Tab-cel is an allogeneic T-cell immunotherapy that is specific to EBV. The agent is designed to target and kill cells infected with EBV. Previously, tab-cel received breakthrough therapy designation and orphan drug designation for the treatment of rituximab (Rituxan)-refractory EBV-associated lymphoproliferative disease by the FDA.
ALLELE was a global, multicenter, open-label study of tab-cel in patients of any age with biopsy-proven EBV-positive post-transplant lymphoproliferative disease that was relapsed/refractory to rituximab after hematopoietic stem cell transplantation (HSCT) and rituximab with or without chemotherapy following solid organ transplant. The primary end point was ORR; secondary end points included OS, duration of response, time to response, and safety.2
Previous findings from ALLELE, which were published in The Lancet Oncology, demonstrated that, at a median follow-up of 14.1 months (IQR, 5.7-23.9), patients who received HSCT (n = 14) achieved an ORR of 50% (95% CI, 23%-77%). At a median follow-up of 6.0 months (IQR, 1.8-18.4), patients who received solid organ transplant (n = 29) achieved an ORR of 52% (95% CI, 33%-71%).
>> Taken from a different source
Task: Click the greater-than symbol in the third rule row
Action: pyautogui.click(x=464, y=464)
In terms of safety, the most common grade 3 or 4 treatment-emergent adverse effects (TEAEs) in the HSCT and solid organ transplant groups included disease progression (29% vs 28%) and decreased neutrophil count (29% vs 14%). Serious TEAEs occurred in 53% of patients overall and TEAEs leading to death were reported in 12%. No TEAEs leading to death were deemed to be treatment-related.
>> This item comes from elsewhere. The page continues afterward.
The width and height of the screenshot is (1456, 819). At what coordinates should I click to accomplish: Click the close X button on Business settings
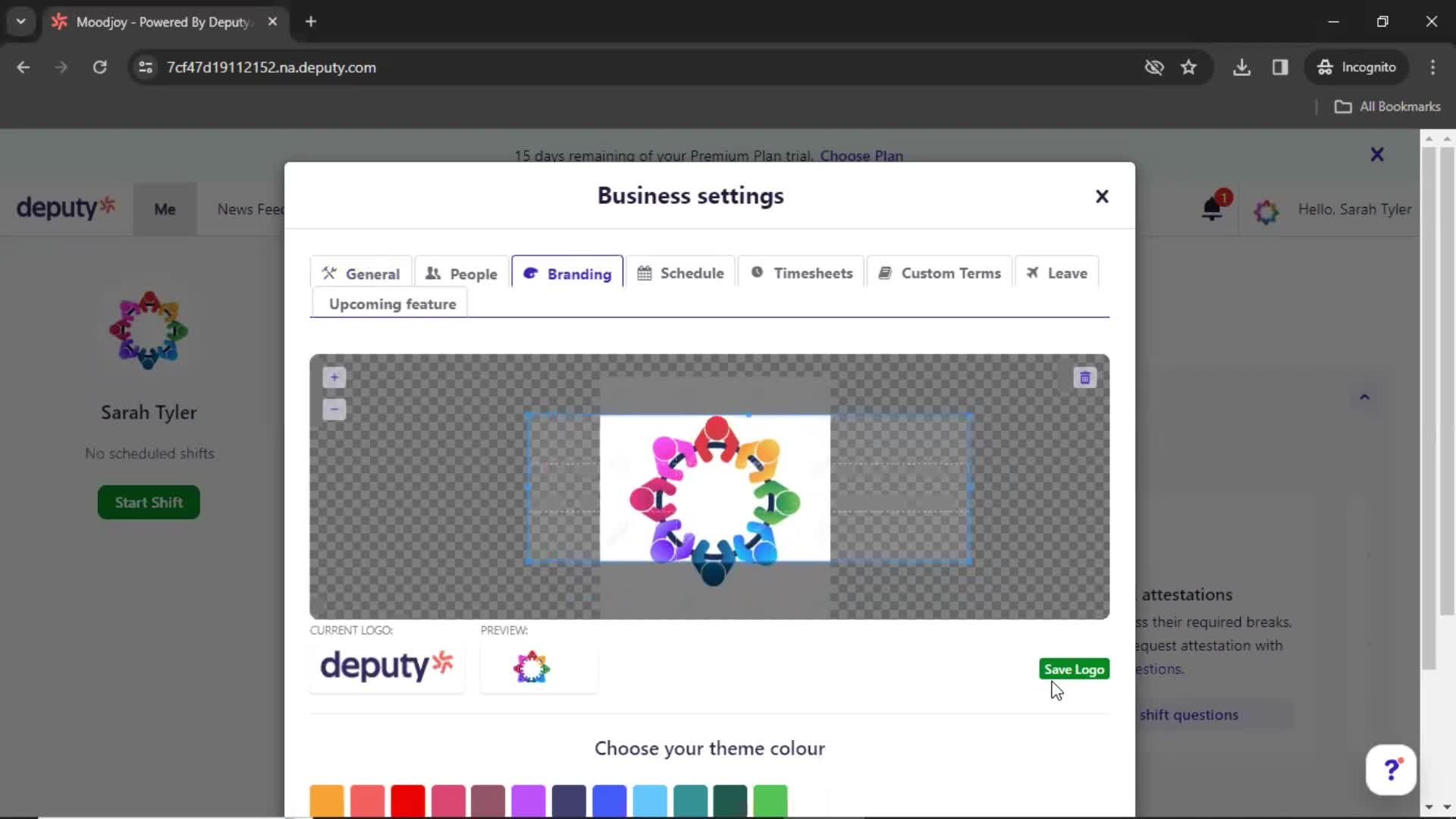click(1102, 195)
Atara announced the closing of the expanded global partnership with Pierre Fabre Laboratories for the US and remaining global commercial markets for tab-cel in December 2023. Atara will receive a $20 million milestone payment from Pierre Fabre following the acceptance of the BLA for tab-cel, with the potential to receive an additional $60 million milestone payment from Pierre Fabre contingent upon the FDA approval of the agent. Additionally, Pierre Fabre is reimbursing Atara for expected tab-cel global development costs through the BLA transfer and purchasing tab-cel inventory through the manufacturing transfer date. Atara will be eligible to receive sales milestones and double-digit tiered royalties on net sales of tab-cel in the US and remaining global commercial markets.1
Moreover, tab-cel received marketing authorization from the European Commission under the brand name Ebvallo in December 2022. The agent also received marketing authorization from the Medicines and Healthcare Products Regulatory Agency in the United Kingdom in May 2023 and by Swissmedic in Switzerland in May 2024. It is indicated as monotherapy for the treatment of adult and pediatric patients 2 years of age and older with relapsed or refractory EBV-positive post-transplant lymphoproliferative disease treated with at least 1 prior therapy.